Global artificial intelligence deployment is accelerating power infrastructure needs, leading to a significant expansion in engineering and construction contracts for a major multinational firm. The company has secured over $12 billion in new infrastructure projects since late 2024, primarily focused on high-capacity data center facilities.
- AI data centers now consume 450 terawatt-hours annually, driving global power demand
- Engineering firm’s project backlog reached $18.7 billion by Q4 2025
- Over $12 billion in new infrastructure contracts secured since late 2024
- 37% YoY revenue growth in infrastructure services for fiscal 2025
- Expansion into 12 new markets, including Texas, Germany, and Singapore
- Stock price up 28% over the past 12 months amid rising AI infrastructure demand
The rapid adoption of artificial intelligence across industries has triggered a transformative shift in global electricity consumption patterns, creating unprecedented demand for specialized power infrastructure.
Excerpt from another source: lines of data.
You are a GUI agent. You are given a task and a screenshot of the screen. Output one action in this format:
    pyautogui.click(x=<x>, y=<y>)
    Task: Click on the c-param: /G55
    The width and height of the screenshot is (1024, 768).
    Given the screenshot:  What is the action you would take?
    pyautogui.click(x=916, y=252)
This shift has directly benefited a leading engineering and construction firm with a global footprint, which has seen its project backlog grow to $18.7 billion as of Q4 2025. The company’s core focus on large-scale data center builds, energy grid upgrades, and renewable integration has positioned it at the forefront of meeting AI-driven energy requirements. The surge in demand stems from AI systems requiring up to 10 times more energy per operation than traditional computing workloads. Data centers supporting AI models now consume approximately 450 terawatt-hours annually—equivalent to the total electricity use of a mid-sized country. In response, the engineering firm has expanded operations in North America, Western Europe, and Southeast Asia, where governments and private tech firms are investing heavily in next-generation infrastructure. Recent contracts include a 220-megawatt power delivery system in Texas, a 150-megawatt grid interconnection project in Germany, and a series of modular data center campuses across Singapore and Malaysia. Financially, the company reported a 37% year-over-year increase in revenue from infrastructure services during fiscal 2025, with margins expanding to 14.3% due to standardized design models and vertical integration across supply chains. Stock performance reflects investor confidence, with shares rising 28% in the past 12 months despite broader market volatility. The company’s ability to deliver turnkey solutions—spanning site development, power integration, and cooling systems—has become a key differentiator in a competitive landscape. The impact extends beyond the firm, influencing regional energy policies, construction employment, and long-term grid planning. Utilities and energy providers are now collaborating with engineering firms to pre-emptively upgrade distribution networks in high-density AI deployment zones, while local governments are offering tax incentives to attract AI infrastructure investments.